▶ [Task]: Please rewrite the records below, changing every "Identify the location of" to "Find the position of" and leaving everything else untouched.

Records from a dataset
* * *

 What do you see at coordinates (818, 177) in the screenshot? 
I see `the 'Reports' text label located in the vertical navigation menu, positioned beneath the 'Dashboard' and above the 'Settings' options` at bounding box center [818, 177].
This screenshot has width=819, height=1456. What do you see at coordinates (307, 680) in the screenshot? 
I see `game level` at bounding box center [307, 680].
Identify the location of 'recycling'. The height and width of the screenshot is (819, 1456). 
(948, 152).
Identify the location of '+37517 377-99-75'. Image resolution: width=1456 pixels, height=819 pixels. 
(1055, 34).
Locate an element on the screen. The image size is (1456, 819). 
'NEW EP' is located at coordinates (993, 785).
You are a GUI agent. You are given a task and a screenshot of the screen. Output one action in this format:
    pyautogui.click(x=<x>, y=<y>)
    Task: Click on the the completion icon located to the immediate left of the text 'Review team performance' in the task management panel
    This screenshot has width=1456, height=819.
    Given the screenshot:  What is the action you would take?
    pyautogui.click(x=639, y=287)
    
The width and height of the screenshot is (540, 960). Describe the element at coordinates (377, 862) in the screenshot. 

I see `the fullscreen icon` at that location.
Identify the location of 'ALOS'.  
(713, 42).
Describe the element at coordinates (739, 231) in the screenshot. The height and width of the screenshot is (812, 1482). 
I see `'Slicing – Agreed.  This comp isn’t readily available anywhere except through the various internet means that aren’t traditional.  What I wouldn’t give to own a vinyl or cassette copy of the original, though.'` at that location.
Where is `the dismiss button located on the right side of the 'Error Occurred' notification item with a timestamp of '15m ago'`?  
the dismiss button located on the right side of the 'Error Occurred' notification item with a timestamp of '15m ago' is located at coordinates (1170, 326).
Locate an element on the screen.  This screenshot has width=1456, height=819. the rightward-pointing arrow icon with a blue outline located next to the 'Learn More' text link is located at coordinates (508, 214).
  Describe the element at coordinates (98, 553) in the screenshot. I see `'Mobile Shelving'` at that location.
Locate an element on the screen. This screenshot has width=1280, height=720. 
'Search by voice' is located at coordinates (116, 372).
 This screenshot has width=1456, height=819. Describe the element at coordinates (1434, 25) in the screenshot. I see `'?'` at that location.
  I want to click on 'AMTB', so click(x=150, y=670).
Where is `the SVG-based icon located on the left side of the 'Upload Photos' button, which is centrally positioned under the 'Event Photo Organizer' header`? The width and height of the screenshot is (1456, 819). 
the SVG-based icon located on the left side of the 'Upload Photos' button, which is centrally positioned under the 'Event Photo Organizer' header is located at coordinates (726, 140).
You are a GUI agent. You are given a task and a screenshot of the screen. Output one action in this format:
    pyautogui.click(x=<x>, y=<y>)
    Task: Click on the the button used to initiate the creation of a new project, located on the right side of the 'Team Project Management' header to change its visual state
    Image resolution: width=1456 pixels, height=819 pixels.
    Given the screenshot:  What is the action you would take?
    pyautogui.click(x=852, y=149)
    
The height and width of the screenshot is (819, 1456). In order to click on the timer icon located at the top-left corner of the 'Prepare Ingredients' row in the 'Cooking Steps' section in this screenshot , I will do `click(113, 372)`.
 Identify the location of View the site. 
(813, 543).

* * *

▶ [Exercise output]:
 What do you see at coordinates (818, 177) in the screenshot? 
I see `the 'Reports' text label located in the vertical navigation menu, positioned beneath the 'Dashboard' and above the 'Settings' options` at bounding box center [818, 177].
This screenshot has width=819, height=1456. What do you see at coordinates (307, 680) in the screenshot? 
I see `game level` at bounding box center [307, 680].
Find the position of 'recycling'. The height and width of the screenshot is (819, 1456). 
(948, 152).
Find the position of '+37517 377-99-75'. Image resolution: width=1456 pixels, height=819 pixels. 
(1055, 34).
Locate an element on the screen. The image size is (1456, 819). 
'NEW EP' is located at coordinates (993, 785).
You are a GUI agent. You are given a task and a screenshot of the screen. Output one action in this format:
    pyautogui.click(x=<x>, y=<y>)
    Task: Click on the the completion icon located to the immediate left of the text 'Review team performance' in the task management panel
    This screenshot has width=1456, height=819.
    Given the screenshot:  What is the action you would take?
    pyautogui.click(x=639, y=287)
    
The width and height of the screenshot is (540, 960). Describe the element at coordinates (377, 862) in the screenshot. 

I see `the fullscreen icon` at that location.
Find the position of 'ALOS'.  
(713, 42).
Describe the element at coordinates (739, 231) in the screenshot. The height and width of the screenshot is (812, 1482). 
I see `'Slicing – Agreed.  This comp isn’t readily available anywhere except through the various internet means that aren’t traditional.  What I wouldn’t give to own a vinyl or cassette copy of the original, though.'` at that location.
Where is `the dismiss button located on the right side of the 'Error Occurred' notification item with a timestamp of '15m ago'`?  
the dismiss button located on the right side of the 'Error Occurred' notification item with a timestamp of '15m ago' is located at coordinates (1170, 326).
Locate an element on the screen.  This screenshot has width=1456, height=819. the rightward-pointing arrow icon with a blue outline located next to the 'Learn More' text link is located at coordinates (508, 214).
  Describe the element at coordinates (98, 553) in the screenshot. I see `'Mobile Shelving'` at that location.
Locate an element on the screen. This screenshot has width=1280, height=720. 
'Search by voice' is located at coordinates (116, 372).
 This screenshot has width=1456, height=819. Describe the element at coordinates (1434, 25) in the screenshot. I see `'?'` at that location.
  I want to click on 'AMTB', so click(x=150, y=670).
Where is `the SVG-based icon located on the left side of the 'Upload Photos' button, which is centrally positioned under the 'Event Photo Organizer' header`? The width and height of the screenshot is (1456, 819). 
the SVG-based icon located on the left side of the 'Upload Photos' button, which is centrally positioned under the 'Event Photo Organizer' header is located at coordinates (726, 140).
You are a GUI agent. You are given a task and a screenshot of the screen. Output one action in this format:
    pyautogui.click(x=<x>, y=<y>)
    Task: Click on the the button used to initiate the creation of a new project, located on the right side of the 'Team Project Management' header to change its visual state
    Image resolution: width=1456 pixels, height=819 pixels.
    Given the screenshot:  What is the action you would take?
    pyautogui.click(x=852, y=149)
    
The height and width of the screenshot is (819, 1456). In order to click on the timer icon located at the top-left corner of the 'Prepare Ingredients' row in the 'Cooking Steps' section in this screenshot , I will do `click(113, 372)`.
 Find the position of View the site. 
(813, 543).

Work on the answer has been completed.